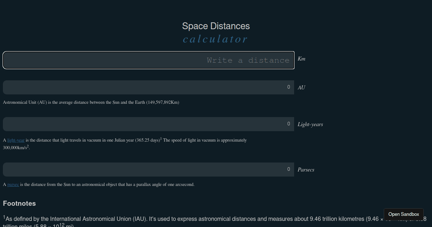Screen dimensions: 432x227
Task: Click the Parsecs unit label
Action: pos(306,170)
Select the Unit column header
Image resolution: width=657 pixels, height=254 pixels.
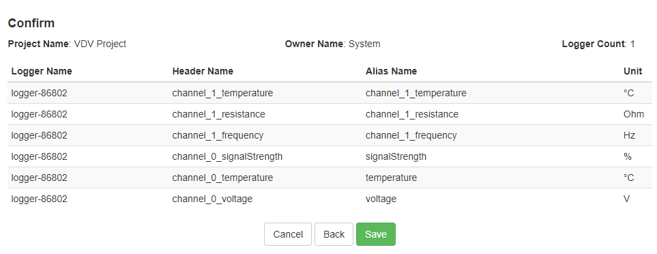(632, 71)

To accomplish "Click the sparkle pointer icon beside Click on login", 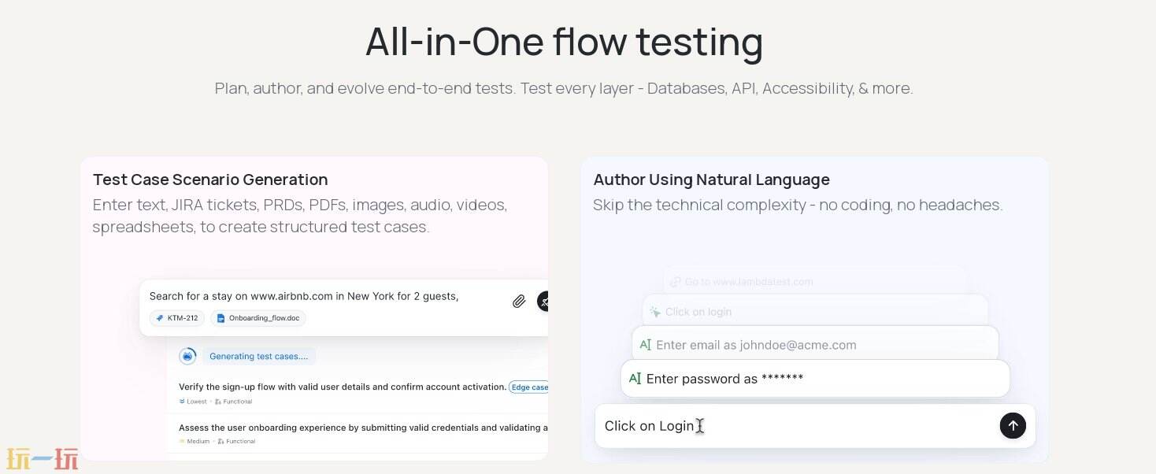I will pos(655,312).
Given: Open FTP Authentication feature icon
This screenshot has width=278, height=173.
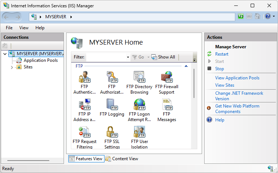Looking at the screenshot, I should (84, 78).
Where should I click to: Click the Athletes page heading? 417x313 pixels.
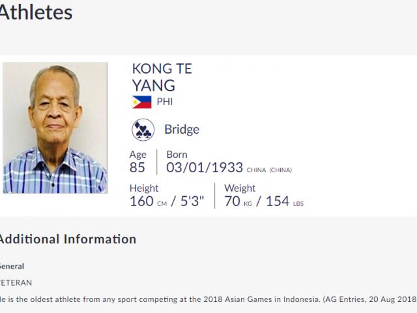[35, 12]
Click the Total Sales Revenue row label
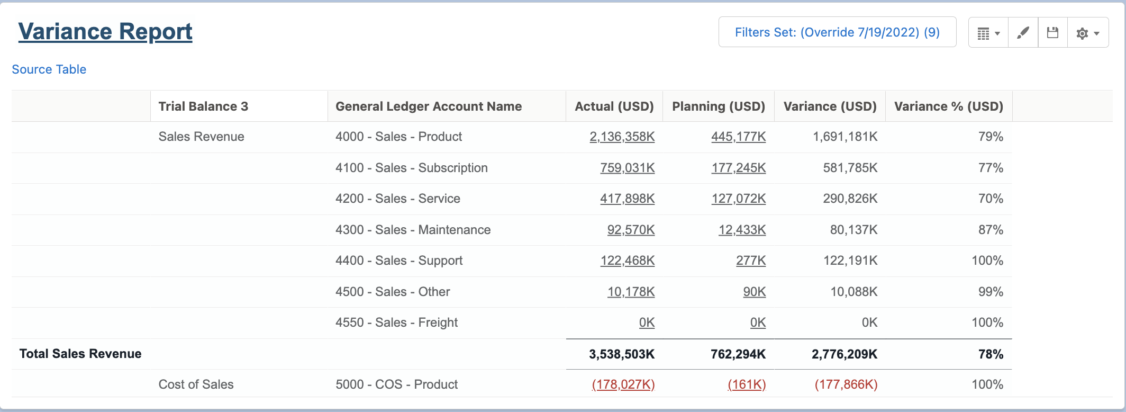The image size is (1126, 412). (80, 354)
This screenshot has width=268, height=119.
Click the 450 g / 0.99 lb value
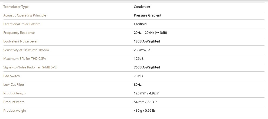145,111
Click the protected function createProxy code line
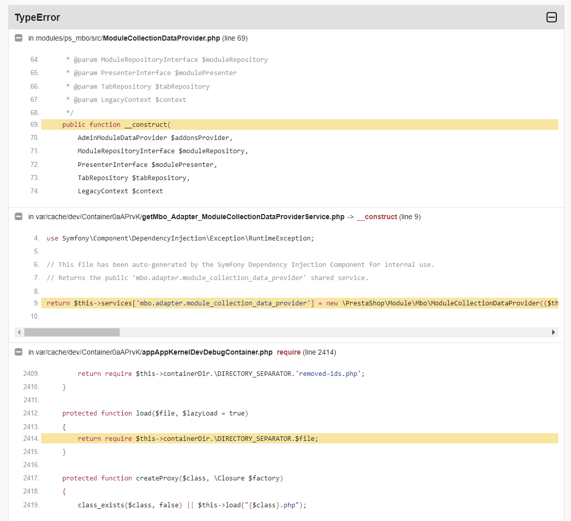This screenshot has width=571, height=521. (172, 478)
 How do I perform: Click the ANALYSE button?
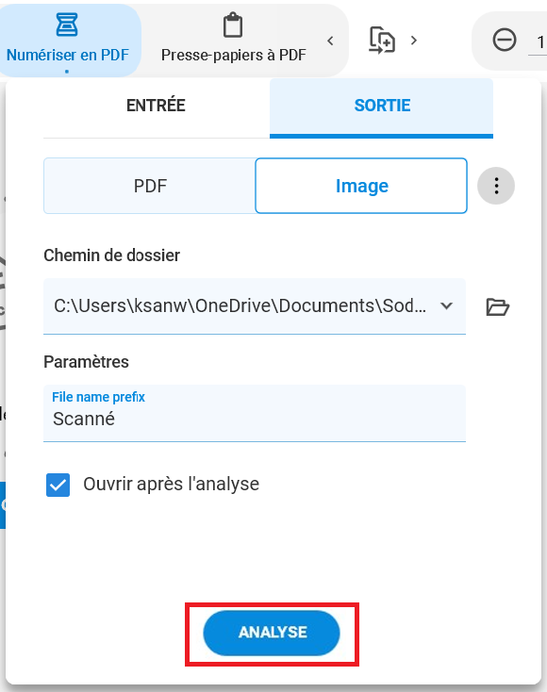272,633
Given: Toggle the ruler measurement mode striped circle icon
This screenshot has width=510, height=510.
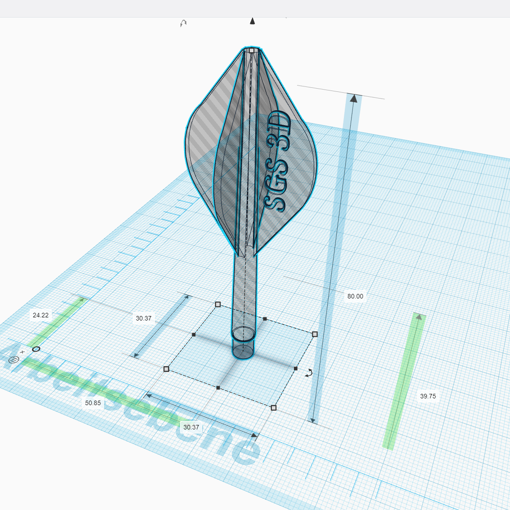Looking at the screenshot, I should point(14,360).
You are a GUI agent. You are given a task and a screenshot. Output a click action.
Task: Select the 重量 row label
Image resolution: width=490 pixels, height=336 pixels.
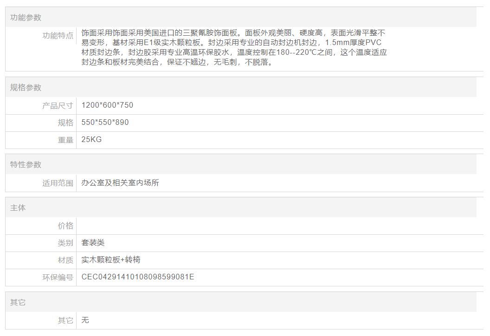click(x=65, y=140)
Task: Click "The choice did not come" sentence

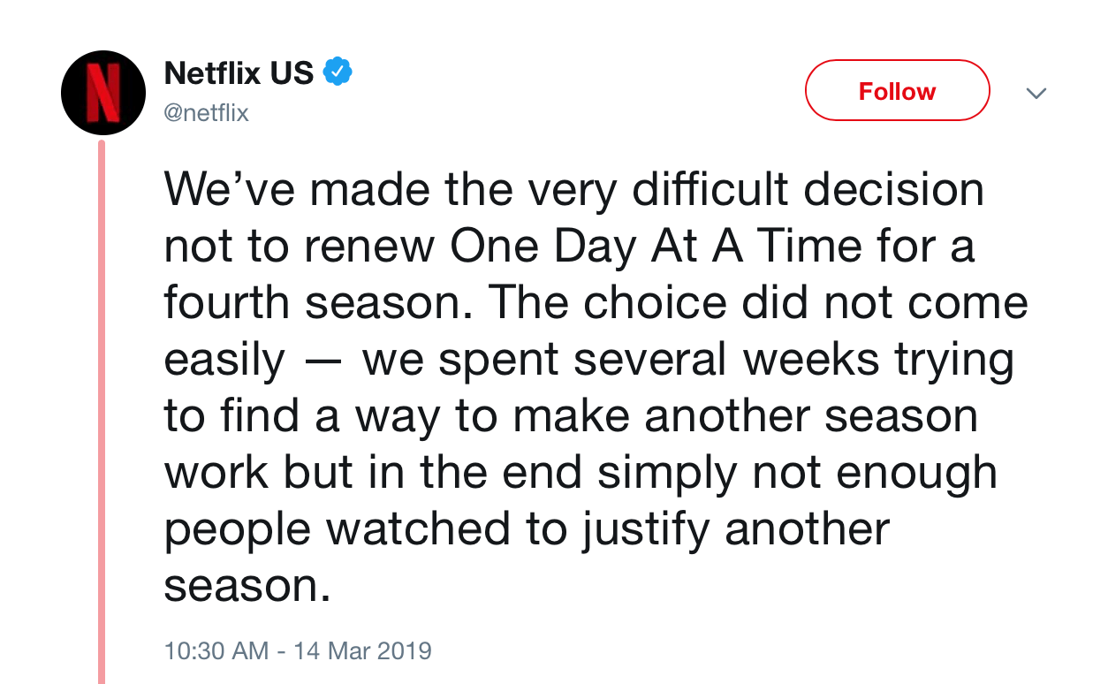Action: click(758, 303)
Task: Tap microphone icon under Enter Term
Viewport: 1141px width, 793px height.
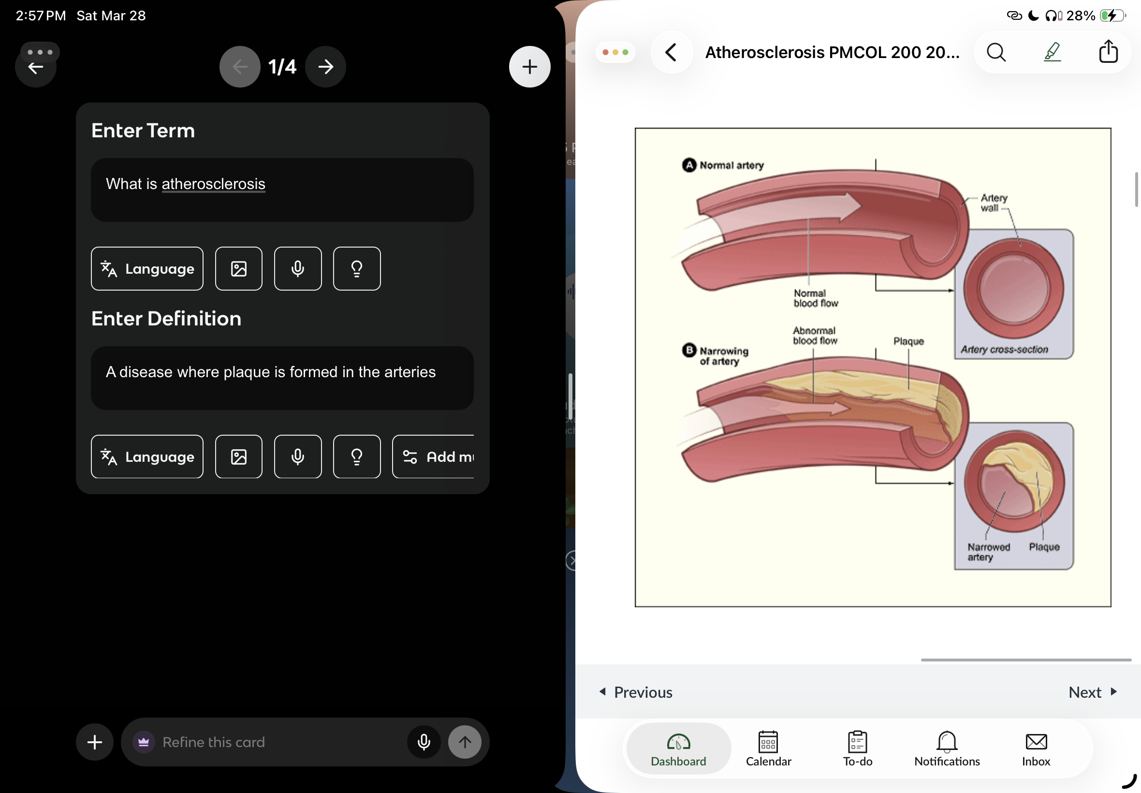Action: (x=298, y=269)
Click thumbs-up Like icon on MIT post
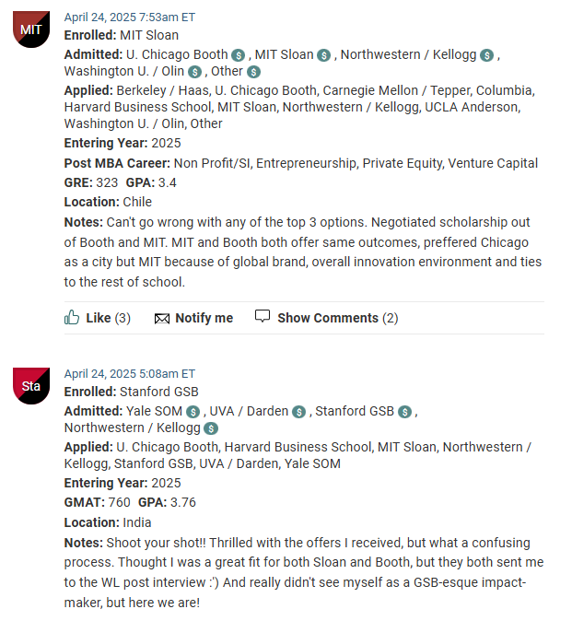572x621 pixels. click(72, 318)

## Exercise task
Copy the records word for word, from the line with "This screenshot has width=268, height=119." through the end of the records, and leave out the pictures.

## Full response
This screenshot has width=268, height=119.
Click the 450 g / 0.99 lb value
145,111
Click the protected function createProxy code line
This screenshot has width=571, height=521. (172, 478)
 How do I perform: Click the ANALYSE button?
272,633
Given: Toggle the ruler measurement mode striped circle icon
This screenshot has width=510, height=510.
Looking at the screenshot, I should point(14,360).
You are a GUI agent. You are given a task and a screenshot. Output a click action.
Task: Select the 重量 row label
Image resolution: width=490 pixels, height=336 pixels.
click(x=65, y=140)
Task: Click "The choice did not come" sentence

Action: click(758, 303)
Task: Tap microphone icon under Enter Term
Viewport: 1141px width, 793px height.
Action: (x=298, y=269)
Click thumbs-up Like icon on MIT post
572x621 pixels. click(72, 318)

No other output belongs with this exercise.